By either admiring or hating him, as a person, we allow ourselves to be divided into warring parties which no longer communicate effectively and meaningfully.

By either trying to emulate or to destroy him, or others like him, we only throw fresh fuel on an already blazing fire.

How about a little moderation?

We have learned to make, and tame, fire since humankind’s childhood.
In the last 70 years or so we have also learned to tame the atom. We are now able to build both atom bombs and power generating nuclear reactors.

How about re-learning to tame greed? For both money and power?

We seem to be stuck between two apparently irreconcilable positions.

Both the ‘free-market totalitarians’ and the avid ‘state interventionists’ agree about the present situation being untenable but are unable to identify a mutually acceptable way out.

And the rest of us watch them fighting each-other, as if mesmerized by some irresponsible/immature  hypnotism stage-artist, instead of clearing a path of our own!

But since we’re already gathered around the ring, let’s see first what are they fighting about.

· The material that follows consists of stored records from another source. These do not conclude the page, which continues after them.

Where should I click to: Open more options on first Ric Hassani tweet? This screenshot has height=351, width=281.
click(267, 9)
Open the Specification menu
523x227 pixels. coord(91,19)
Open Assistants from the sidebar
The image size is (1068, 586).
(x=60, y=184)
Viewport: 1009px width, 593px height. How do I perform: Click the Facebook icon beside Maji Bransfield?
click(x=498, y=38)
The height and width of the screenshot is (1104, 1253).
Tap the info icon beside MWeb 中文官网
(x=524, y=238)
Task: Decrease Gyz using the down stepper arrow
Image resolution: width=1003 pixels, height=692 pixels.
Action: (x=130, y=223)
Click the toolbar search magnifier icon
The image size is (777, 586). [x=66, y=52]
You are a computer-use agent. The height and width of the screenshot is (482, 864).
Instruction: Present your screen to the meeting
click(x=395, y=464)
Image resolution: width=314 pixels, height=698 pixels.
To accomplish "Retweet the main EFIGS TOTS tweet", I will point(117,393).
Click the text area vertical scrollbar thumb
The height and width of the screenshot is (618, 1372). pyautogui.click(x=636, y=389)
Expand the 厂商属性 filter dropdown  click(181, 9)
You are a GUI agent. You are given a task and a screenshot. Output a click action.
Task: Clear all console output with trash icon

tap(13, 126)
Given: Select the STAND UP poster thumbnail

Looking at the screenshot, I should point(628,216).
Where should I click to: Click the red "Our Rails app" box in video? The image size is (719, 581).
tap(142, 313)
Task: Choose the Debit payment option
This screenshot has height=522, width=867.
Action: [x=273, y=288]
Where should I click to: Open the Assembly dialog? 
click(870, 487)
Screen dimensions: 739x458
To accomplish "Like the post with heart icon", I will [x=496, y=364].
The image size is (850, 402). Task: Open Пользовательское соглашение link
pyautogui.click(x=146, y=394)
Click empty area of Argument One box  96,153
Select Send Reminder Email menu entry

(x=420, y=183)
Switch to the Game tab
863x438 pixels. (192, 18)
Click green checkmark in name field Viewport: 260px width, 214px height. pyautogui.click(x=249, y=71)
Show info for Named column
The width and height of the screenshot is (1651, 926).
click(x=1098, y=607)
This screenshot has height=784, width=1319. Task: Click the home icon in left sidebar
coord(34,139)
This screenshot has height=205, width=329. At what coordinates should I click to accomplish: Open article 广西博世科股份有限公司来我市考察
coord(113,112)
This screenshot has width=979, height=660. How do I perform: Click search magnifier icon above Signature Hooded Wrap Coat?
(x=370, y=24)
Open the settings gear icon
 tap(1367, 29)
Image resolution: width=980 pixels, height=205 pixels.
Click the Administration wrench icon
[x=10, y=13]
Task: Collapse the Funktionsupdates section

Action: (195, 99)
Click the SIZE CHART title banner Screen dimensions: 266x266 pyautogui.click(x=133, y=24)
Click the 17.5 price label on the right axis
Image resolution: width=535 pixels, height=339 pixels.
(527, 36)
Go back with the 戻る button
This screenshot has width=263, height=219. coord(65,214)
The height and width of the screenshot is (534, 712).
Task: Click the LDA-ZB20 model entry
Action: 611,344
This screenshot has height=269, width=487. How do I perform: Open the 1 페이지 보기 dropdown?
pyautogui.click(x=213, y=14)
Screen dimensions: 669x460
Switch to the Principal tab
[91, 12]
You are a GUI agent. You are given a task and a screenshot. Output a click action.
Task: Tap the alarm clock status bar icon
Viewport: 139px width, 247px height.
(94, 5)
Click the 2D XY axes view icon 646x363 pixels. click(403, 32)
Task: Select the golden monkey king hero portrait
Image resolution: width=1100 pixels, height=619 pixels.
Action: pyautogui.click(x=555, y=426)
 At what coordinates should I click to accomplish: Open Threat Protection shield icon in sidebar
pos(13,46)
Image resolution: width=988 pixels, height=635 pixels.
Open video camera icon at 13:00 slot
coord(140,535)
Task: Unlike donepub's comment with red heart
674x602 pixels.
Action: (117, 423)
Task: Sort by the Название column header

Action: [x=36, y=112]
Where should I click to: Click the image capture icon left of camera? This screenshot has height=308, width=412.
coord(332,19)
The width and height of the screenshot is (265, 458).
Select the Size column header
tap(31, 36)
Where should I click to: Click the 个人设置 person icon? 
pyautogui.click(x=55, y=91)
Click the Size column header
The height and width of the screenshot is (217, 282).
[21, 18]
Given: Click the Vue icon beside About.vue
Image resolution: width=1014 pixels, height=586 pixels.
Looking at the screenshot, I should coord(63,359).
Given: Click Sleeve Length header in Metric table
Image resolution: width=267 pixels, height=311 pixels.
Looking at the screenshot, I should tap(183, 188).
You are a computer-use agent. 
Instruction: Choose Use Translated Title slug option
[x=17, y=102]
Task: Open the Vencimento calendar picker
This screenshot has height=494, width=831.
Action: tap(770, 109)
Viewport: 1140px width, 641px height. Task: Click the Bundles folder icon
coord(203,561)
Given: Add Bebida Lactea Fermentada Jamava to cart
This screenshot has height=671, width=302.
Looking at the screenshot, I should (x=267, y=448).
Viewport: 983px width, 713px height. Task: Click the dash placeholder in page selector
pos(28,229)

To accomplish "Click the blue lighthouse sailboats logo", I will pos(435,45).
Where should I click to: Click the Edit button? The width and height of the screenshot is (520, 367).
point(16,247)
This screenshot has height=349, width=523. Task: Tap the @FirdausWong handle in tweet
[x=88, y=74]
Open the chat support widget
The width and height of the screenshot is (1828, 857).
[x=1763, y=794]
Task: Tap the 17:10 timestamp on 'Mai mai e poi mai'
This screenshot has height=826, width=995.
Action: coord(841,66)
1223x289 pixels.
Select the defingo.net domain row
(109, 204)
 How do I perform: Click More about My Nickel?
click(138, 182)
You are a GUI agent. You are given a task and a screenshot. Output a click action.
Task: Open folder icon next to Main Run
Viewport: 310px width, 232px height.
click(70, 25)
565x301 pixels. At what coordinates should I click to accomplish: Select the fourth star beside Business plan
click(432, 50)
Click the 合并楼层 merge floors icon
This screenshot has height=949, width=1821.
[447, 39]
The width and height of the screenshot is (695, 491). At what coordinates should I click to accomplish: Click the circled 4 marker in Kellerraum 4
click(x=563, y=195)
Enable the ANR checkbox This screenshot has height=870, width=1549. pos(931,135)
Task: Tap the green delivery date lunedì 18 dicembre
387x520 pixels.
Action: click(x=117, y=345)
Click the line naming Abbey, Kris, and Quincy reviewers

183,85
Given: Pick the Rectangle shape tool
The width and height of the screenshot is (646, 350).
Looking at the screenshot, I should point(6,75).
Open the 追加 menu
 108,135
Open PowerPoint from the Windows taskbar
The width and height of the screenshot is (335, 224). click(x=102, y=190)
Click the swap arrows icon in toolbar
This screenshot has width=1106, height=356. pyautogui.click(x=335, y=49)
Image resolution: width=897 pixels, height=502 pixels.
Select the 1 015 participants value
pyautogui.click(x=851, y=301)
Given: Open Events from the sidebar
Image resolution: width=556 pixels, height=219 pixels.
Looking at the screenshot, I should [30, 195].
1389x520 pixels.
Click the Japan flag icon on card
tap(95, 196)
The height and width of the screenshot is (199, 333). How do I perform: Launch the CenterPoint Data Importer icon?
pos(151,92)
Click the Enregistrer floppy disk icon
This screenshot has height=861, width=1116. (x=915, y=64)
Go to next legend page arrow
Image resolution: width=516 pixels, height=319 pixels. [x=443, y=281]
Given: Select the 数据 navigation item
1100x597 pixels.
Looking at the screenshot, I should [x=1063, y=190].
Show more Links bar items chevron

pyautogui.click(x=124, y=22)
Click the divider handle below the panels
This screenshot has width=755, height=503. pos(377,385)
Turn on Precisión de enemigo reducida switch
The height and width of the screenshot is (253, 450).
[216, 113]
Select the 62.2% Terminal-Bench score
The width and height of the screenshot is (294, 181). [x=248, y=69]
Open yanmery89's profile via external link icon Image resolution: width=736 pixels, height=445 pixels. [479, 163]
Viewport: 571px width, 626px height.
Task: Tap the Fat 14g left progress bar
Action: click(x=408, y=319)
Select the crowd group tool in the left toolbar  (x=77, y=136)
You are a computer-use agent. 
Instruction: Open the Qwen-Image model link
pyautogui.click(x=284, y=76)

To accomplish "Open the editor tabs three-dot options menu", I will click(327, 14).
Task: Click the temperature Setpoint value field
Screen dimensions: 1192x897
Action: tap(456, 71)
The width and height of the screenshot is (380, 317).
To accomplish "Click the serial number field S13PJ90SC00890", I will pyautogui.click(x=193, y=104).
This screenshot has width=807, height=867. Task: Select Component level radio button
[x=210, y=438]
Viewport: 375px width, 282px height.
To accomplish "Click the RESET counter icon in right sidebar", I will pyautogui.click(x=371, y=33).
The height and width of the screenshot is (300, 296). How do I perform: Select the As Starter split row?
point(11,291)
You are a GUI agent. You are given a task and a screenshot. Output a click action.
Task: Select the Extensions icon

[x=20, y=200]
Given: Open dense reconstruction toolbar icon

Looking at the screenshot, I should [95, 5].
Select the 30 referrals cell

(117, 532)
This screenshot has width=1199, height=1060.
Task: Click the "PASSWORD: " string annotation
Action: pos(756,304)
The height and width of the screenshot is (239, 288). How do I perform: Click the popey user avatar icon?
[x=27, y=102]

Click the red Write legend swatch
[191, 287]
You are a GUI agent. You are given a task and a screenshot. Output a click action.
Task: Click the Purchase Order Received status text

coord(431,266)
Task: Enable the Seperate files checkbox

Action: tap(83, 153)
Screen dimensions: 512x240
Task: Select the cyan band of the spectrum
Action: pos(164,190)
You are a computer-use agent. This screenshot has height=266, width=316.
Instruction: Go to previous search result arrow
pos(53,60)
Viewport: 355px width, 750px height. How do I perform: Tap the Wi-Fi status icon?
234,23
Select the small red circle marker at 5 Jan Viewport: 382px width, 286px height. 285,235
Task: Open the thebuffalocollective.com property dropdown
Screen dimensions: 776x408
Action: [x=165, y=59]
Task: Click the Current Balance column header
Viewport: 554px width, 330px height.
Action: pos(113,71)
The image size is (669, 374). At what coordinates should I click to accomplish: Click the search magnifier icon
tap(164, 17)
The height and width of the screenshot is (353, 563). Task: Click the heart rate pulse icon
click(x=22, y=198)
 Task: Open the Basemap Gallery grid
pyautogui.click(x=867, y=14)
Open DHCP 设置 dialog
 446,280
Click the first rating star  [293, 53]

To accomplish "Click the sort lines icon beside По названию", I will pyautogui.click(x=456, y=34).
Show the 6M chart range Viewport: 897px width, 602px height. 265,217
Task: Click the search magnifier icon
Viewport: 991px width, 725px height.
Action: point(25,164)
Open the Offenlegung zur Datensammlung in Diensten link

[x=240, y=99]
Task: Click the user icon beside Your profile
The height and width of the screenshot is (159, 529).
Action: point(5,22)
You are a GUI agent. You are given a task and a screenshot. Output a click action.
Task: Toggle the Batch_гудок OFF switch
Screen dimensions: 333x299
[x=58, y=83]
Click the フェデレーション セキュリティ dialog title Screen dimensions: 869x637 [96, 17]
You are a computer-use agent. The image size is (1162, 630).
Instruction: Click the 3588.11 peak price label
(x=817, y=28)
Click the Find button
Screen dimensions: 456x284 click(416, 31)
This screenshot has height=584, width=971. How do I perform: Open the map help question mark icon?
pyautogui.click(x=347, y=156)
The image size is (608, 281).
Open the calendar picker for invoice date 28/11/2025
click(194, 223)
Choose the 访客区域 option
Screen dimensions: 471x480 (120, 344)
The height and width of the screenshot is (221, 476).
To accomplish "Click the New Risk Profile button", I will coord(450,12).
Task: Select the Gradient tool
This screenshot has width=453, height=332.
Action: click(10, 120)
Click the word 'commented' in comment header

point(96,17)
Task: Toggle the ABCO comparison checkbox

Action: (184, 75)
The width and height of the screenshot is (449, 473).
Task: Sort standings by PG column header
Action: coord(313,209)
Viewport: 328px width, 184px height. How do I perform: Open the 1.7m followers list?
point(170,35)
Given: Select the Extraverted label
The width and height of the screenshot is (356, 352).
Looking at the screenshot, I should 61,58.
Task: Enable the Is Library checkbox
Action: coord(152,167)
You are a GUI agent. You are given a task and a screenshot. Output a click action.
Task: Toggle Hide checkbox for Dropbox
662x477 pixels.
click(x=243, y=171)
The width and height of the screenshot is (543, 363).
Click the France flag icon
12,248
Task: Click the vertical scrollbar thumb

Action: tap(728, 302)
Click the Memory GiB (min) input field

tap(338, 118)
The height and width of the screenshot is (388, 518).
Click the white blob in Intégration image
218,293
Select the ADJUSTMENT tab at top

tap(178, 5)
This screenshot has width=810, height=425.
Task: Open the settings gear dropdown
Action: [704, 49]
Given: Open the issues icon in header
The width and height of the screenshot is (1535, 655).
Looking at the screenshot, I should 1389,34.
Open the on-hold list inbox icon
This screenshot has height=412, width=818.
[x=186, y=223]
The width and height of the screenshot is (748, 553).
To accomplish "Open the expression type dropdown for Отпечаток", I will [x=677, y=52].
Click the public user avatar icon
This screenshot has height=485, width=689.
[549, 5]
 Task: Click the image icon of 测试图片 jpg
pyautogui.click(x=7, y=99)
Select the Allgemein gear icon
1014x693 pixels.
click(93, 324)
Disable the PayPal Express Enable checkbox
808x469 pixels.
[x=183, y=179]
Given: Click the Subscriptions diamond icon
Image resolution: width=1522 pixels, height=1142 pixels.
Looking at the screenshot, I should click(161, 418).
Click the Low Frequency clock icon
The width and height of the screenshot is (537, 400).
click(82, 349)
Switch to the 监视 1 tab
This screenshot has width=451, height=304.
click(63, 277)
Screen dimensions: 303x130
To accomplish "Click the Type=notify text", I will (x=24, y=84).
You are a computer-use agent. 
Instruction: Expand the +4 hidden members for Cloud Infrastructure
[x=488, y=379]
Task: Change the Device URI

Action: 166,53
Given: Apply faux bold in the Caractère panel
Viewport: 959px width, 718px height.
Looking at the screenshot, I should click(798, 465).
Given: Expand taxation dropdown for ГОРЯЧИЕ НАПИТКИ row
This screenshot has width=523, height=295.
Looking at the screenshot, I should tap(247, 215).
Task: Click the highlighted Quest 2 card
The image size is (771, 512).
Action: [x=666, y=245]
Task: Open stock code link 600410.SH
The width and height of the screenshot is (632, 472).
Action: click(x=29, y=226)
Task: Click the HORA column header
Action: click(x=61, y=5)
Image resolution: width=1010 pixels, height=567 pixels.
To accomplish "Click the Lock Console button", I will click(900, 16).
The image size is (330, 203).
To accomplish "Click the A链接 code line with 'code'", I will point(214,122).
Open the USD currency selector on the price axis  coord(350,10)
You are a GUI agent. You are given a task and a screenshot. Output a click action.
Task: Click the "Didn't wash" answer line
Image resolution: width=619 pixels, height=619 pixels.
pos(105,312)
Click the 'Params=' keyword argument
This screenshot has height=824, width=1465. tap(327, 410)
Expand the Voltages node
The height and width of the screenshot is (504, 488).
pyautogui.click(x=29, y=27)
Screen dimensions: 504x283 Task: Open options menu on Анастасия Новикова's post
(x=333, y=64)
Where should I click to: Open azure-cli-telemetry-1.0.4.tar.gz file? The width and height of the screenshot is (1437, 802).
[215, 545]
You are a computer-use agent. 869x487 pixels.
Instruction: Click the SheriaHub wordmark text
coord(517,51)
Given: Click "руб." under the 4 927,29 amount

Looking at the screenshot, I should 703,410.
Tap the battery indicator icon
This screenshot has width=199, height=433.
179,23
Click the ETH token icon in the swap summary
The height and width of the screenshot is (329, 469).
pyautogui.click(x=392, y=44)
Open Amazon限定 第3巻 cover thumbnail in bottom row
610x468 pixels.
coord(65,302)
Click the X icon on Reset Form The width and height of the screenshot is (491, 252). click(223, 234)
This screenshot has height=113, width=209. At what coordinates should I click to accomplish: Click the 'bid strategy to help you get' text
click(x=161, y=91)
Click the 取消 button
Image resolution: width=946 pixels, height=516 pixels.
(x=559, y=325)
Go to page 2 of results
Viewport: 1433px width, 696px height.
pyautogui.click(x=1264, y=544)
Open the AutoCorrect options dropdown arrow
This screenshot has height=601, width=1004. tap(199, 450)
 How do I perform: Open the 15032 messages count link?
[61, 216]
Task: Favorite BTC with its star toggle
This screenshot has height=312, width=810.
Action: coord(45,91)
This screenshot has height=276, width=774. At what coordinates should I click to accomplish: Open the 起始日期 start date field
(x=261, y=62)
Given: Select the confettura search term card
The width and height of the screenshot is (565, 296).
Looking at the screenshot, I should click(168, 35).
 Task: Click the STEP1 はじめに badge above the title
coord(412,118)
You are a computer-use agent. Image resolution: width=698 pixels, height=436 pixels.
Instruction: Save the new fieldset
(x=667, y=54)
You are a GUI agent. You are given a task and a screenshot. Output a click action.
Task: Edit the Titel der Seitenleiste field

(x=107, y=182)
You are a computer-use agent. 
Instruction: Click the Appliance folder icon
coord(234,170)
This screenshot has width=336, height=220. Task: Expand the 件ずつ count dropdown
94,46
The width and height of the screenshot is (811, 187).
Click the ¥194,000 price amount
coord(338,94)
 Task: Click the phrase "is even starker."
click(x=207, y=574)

The laissez-faire people maintain that things will eventually get in shape by their their own – only if we’d let them, while the statists say that waiting for that to happen would take too long and provoke too many ‘collateral victims’.

Each of the two sides advocate a very specific solution.
The free-marketeers are OK with what seems to be going on – relatively fewer and fewer individual people/corporations becoming richer and richer/more and more powerful while the rest are falling behind but not at all OK with the left behind becoming angrier and angrier.
Meanwhile the interventionists demand that the state should take more and more ‘things into its hands’ and ‘solve’ them. As if it knew how.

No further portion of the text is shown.